Il differimento di 12 mesi, infine, è stato ritenuto un termine congruo dal Tribunale per tentare una nuova vendita ad un prezzo diverso e migliore.
Il Tribunale di Napoli, con una interessante ordinanza dello scorso mese di gennaio (Trib. Napoli, Ordinanza del 23.01.2014), è andato ben oltre quanto sopra ritenendo che quando, dopo una lunga serie di aste, il prezzo base sia divenuto irrisorio, la procedura debba estinguersi con restituzione del bene nella disponibilità del debitore2.
Il Giudice partenopeo, in particolare, preso atto dell’irrisorietà dei prezzi raggiunti a seguito della diserzione delle aste via via fissate, ha dichiarato l’improcedibilità dell’esecuzione. Se l’immobile non si vende, infatti, è assolutamente ingiusto e inaccettabile un ulteriore ribasso del prezzo, che diverrebbe così notevolmente inferiore a quello giusto, con svantaggio non solo del debitore, ma anche del creditore.
Dopo l’aggiudicazione, invero, il debitore non sarebbe ancora liberato e i creditori avrebbero comunque la necessità di intraprendere una nuova esecuzione forzata.
L’estinzione della procedura, peraltro, appare conforme al principio costituzionale della ragionevole durata del processo e a quello per cui la procedura esecutiva stessa deve essere giustificata da un effettivo interesse economico (la funzione economico sociale), che sarebbe per contro vanificato da un’azione infruttuosa, inutilmente dispendiosa, antieconomica e, pertanto, ingiustificata.
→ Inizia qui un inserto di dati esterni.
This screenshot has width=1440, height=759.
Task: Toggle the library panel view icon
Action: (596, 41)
Al medesimo risultato è giunto il Tribunale di Belluno che, con Provvedimento del 3 giugno 2013, ha stabilito che qualora, dopo vari esperimenti di vendita con esito negativo, risulti evidente l’inutilità della prosecuzione del processo esecutivo, lo stesso potrà essere dichiarato estinto in nome del principio costituzionale di ragionevole durata del processo e di quello di “necessaria utilità” del processo esecutivo stesso.
Tali principi, come già osservato, consentono di addivenire ad una atipica estinzione per evitare che la ratiodel processo esecutivo venga frustrata dalla prosecuzione di un’azione infruttuosa, vanamente costosa e totalmente antieconomica.
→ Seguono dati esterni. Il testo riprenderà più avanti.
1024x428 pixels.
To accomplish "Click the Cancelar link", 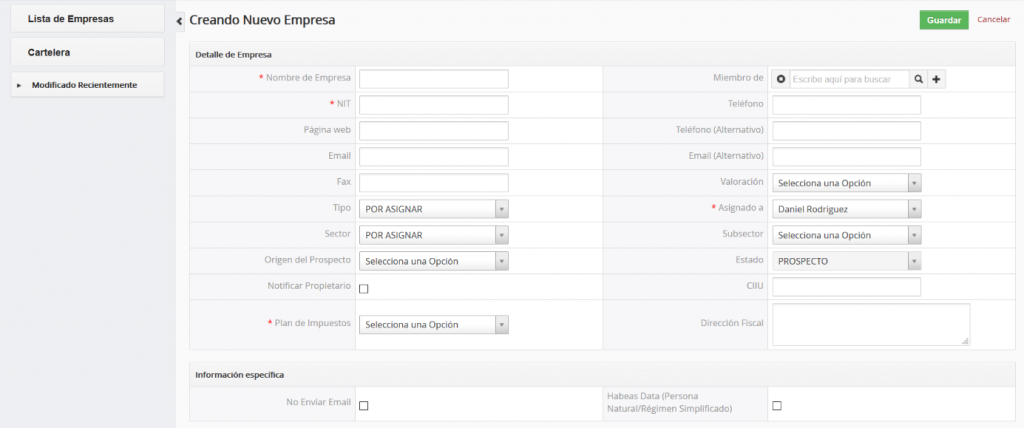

Anche la Corte di Cassazione (Cass. n. 692/12 del 18.01.2012)ha implicitamente ribadito detti principi, stabilendo che vadano applicati anche alla riscossione esattoriale, nella quale il Giudice, al pari dell’esecuzione ordinaria, deve valutare l’adeguatezza del prezzo di trasferimento.
L’espropriazione, infatti, ha l’obiettivo trasformare il bene in denaro per il soddisfacimento dei creditori e non quella d’infliggere una sanzione atipica al debitore inadempiente. Deve escludersi, pertanto, che il corrispettivo determinato possa risultare del tutto scollegato dal valore reale dell’immobile.
Allorquando il debitore si trovi in una situazione come quella descritta, e cioè quando si veda espropriato un’immobile acquistato a prezzo pieno che dopo una lunga serie di aste andate deserte raggiunga un prezzo di vendita estremamente basso, pertanto, potrà sollecitare il Giudice dell’esecuzione (ovvero ricorrervi nel caso dell’espropriazione esattoriale) al fine di vedere sospesa o estinta la procedura immobiliare.